We'll give you a number of test programs that are designed to test for tricky bypassing and stalling cases. These programs will self-verify their correct execution and record the results of the performance counters.
The final demo consists of reveal test cases in the p37os-test.hex file. (the associated symbol table file is also available: p37os-test.sym. The .hex file §contains several tests for correctness that execute at system startup, recording a "P" for pass or "F" for failure of each test. The program also spits out the performance counter readings for the program allow us to verify your stalling, flushing, and branch predictor are working correctly. We'll also run the various game programs options from the menu.
Finally, in the p37os-test.hex input, the menu contains a new "benchmarks" menu choice. When run, this program prints out the IPC (instruction per cycle). Remember, a higher IPC is better. The TAs will record the IPCs you obtained to determine that your branch predictor is significantly better and/or your superscalar processor optains an IPC of higher than one on the expected benchmarks.

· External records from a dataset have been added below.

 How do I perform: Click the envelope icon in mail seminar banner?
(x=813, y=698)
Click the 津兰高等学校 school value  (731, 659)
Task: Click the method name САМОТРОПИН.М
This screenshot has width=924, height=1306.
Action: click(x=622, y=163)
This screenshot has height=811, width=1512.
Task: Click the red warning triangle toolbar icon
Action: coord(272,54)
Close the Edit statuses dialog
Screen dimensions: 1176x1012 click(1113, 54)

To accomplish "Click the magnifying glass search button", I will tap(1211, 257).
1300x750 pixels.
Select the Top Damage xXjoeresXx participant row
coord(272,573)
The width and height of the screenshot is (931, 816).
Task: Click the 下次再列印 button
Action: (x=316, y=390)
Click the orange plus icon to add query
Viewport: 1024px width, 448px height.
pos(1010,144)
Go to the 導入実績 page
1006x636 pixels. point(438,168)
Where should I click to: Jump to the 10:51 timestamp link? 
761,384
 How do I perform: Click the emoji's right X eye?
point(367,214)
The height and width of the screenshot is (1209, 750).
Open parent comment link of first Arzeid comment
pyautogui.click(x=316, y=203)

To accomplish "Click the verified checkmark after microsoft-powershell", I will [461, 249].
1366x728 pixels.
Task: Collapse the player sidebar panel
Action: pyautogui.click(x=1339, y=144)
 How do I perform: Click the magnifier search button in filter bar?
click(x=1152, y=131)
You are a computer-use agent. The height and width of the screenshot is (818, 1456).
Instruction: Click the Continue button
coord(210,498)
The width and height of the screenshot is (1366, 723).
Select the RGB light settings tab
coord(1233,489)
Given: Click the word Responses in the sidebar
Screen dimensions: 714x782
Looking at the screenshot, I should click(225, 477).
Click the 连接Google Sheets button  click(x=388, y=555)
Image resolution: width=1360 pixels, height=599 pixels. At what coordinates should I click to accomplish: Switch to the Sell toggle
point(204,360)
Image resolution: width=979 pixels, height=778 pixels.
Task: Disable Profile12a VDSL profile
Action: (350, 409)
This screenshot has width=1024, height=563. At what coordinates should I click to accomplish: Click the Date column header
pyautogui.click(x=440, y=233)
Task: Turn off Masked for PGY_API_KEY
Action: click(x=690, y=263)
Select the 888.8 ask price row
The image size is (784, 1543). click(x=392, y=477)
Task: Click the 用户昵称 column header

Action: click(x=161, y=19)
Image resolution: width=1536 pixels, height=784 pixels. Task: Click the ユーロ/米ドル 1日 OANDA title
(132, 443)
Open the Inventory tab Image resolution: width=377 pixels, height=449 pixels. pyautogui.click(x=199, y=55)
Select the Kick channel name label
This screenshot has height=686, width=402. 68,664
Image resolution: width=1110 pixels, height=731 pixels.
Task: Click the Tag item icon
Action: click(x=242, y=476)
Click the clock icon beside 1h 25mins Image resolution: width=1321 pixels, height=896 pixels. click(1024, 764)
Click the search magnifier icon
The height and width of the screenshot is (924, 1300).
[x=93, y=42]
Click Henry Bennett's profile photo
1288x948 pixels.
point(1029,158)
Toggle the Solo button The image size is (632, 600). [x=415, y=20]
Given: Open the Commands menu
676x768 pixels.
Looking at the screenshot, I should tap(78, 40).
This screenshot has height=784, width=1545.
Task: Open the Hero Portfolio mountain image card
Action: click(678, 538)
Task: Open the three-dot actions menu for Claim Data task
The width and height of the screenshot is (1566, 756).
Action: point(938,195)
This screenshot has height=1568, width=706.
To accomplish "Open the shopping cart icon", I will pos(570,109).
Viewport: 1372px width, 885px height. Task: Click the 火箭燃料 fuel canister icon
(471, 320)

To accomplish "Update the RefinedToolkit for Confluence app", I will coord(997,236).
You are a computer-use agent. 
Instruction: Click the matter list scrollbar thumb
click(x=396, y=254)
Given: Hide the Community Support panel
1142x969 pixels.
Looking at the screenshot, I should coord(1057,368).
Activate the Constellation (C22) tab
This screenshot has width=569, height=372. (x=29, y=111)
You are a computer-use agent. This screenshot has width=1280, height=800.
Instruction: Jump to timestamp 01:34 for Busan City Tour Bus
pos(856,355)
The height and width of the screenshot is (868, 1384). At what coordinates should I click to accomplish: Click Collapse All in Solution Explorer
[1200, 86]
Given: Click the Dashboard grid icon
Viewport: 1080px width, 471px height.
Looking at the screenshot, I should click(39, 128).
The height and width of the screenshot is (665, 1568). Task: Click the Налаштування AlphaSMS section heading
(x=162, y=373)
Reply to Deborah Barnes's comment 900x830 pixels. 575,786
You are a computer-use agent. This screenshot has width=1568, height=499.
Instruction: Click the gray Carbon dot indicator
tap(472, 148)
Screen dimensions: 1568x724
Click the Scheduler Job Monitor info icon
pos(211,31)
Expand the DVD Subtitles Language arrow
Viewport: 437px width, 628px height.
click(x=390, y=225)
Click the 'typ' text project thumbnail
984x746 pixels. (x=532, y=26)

You're free to experiment with the tests, disassemble the hex file (by loading it into the simulator), or whatever.
Design Document: You'll turn in a design document draft as specific above.
Final Writeup: The final writeup should include:
Design update and retrospective. Write a "design retrospective", focusing on what you learned during the design that you wish you would have known when you began the implementation. Even if you scored well on your initial design document, you'll probably have uncovered a lot of additional information in your final lab writeup. In the end, how did you actually implemented bypassing and stalling? How do the performance counters work? Etc.
Basically, describe how your design changed and evolved over time, what parts you left out of the design document, which parts you got wrong, and assess the effectiveness of your approach to testing and debugging your implementation. This shouldn't (just) be a narrative of what when wrong; instead, it should be a deep analysis of your original design. You also might want to include things that, in retrospect, you wish you could go a month back in time and tell yourself concerning the lab.
CPI analysis: Depending on what tier of the project you completed, you'll have up to four different performance points to consider: (1) single-issue pipeline with "predict not taken", (2) pipeline with simple single-entry branch predictor, (3) the pipeline with your custom predictor, and (4) your dual-issue pipeline with your custom predictor. For each of the programs in the benchmark suite, record the CPI for each of these processor configurations you implemented (a table and/or graph would work best to display the data). For each benchmark, briefly describe and explain the differences between the various configurations, commenting on the relative importance of the enhancements (especially relative to what the program does). Did your custom branch predictor significantly increase performance? When does the dual-issue design help the most? Using the results from the performance counters, how much faster would these programs run if there was a perfect branch predictor? Approximately how much faster would the design be with a zero-cycle load-use penalty?
Verilog code. As before, your Verilog code should be well-formatted, easy to understand, and include comments where appropriate. Some part of the project grade will be dependent on the style and readability of your Verilog, including formatting, comments, good signal names, and proper use of hierarchy.
Answer the following questions:
Finally, to encourage equal contribution by all group members, each group member should send me (Prof. Martin) an e-mail describing the contribution of each member of your group. That is, for each group member (including yourself), give a percentage. You're also free to give a short paragraph for each group member describing their role and efforts on the project. The sum of the percentages must add up to 100%.